In the online world, one can post a lasting memorial on one of the Rainbow Bridge sites available. The Rainbow Bridge is a wonderful piece, describing how when your pet dies they pass over the Rainbow Bridge and wait there, healthy and full of life, until you can join them. It is a beautiful and well loved piece and has helped many people at their time of need.
You might also compile a scrap book of pictures, photos and written stories and memories. This often helps one deal with this sad time, as it is a lasting memorial to refer to at distressing times.
Above all, remember that communication is vital. Talk often and listen a lot. If dealing with children, they will often give you clues as to how they are feeling. As I said dealing with grief is a complicated subject and a lot of time and patience is needed with young children.
Adults too may lose a beloved pet. As adults we may feel we cannot share our pain with others and that no one will understand our loss. If you cannot share it with friends, then ask your local vet if he knows of any bereavement group or advisor.
Here are a few of my favorite books, but sadly, none deals with guinea pigs:
Series Title: My Pet Died ( Let's Make a Book About It ) Author/Illustrator: Rachel Biale. Tricycle Press 1997
Age Range: Parenting: Early Reader, Eight to Ten, Ten to Twelve
A workbook for parents and children to share, this little paperback has color-book illustrations and prompts for children to draw or write about their pet, their feelings of loss, and their thoughts about death. This can be a beautiful way for children to memorialize their beloved pet and also deal with grief feelings as they learn recovery skills. A parent resource section is included, as well as directions for parents on every page. My second-grade daughter recently lost a cat, and she immediately began writing and drawing in this book. $7.95 ISBN: 1-883672-51-1
SCRUMPY by Elizabeth DALE, & Frederic JOOS. Andersen Press,1994
When Scrumpy the dog dies, Ben is devastated until, weeks later, he watches the antics of another dog in the street and realizes he could love a new puppy after all.

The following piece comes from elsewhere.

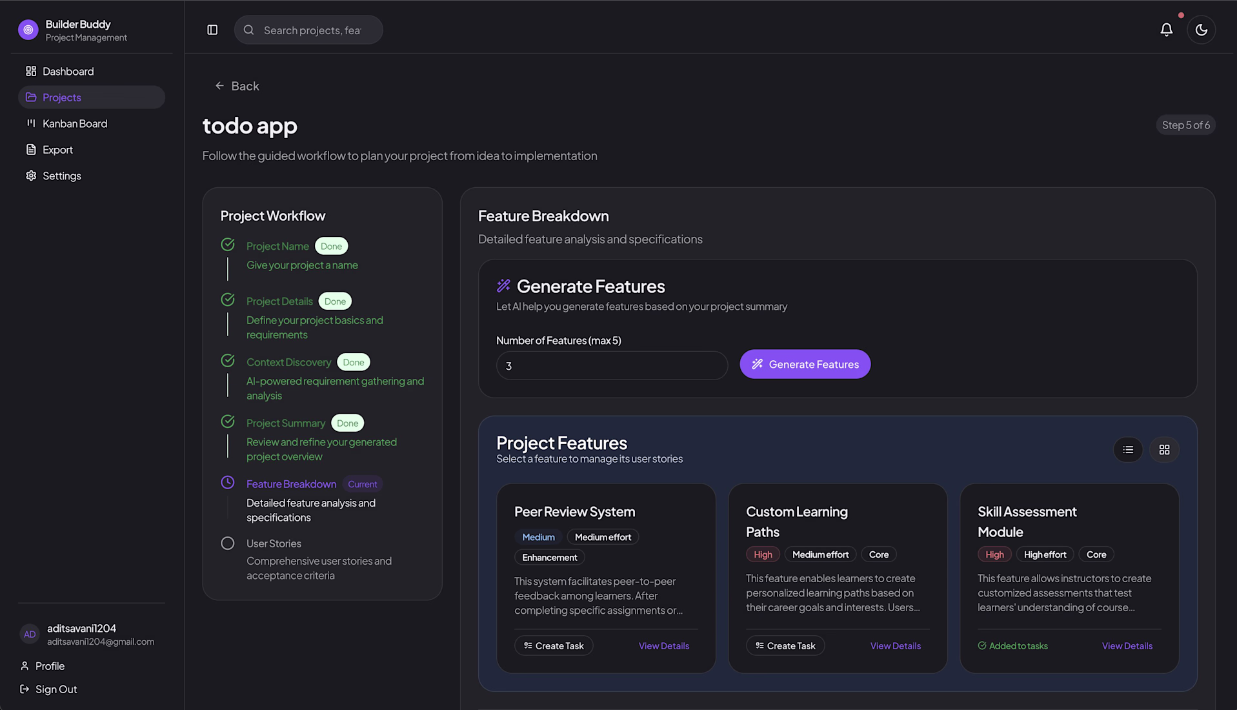Switch to list view of features
This screenshot has width=1237, height=710.
1128,450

GOODBYE MAX by Holly KELLER. Walker, 1990
All Ben wants to do is cry when his beloved dog, Max, dies. Eventually he realizes that memories of him live on, and he even learns to love a new puppy.
BADGER'S PARTING GIFTS by Susan VARLEY. Random Century, 1992
All the animals are desperately unhappy when Badger dies, but they each have a special memory of something he had taught them that they could now do extremely well that helps take away their sadness.
I also highly recommend reading advice and exploring links found on the From Tracks In The Sand website.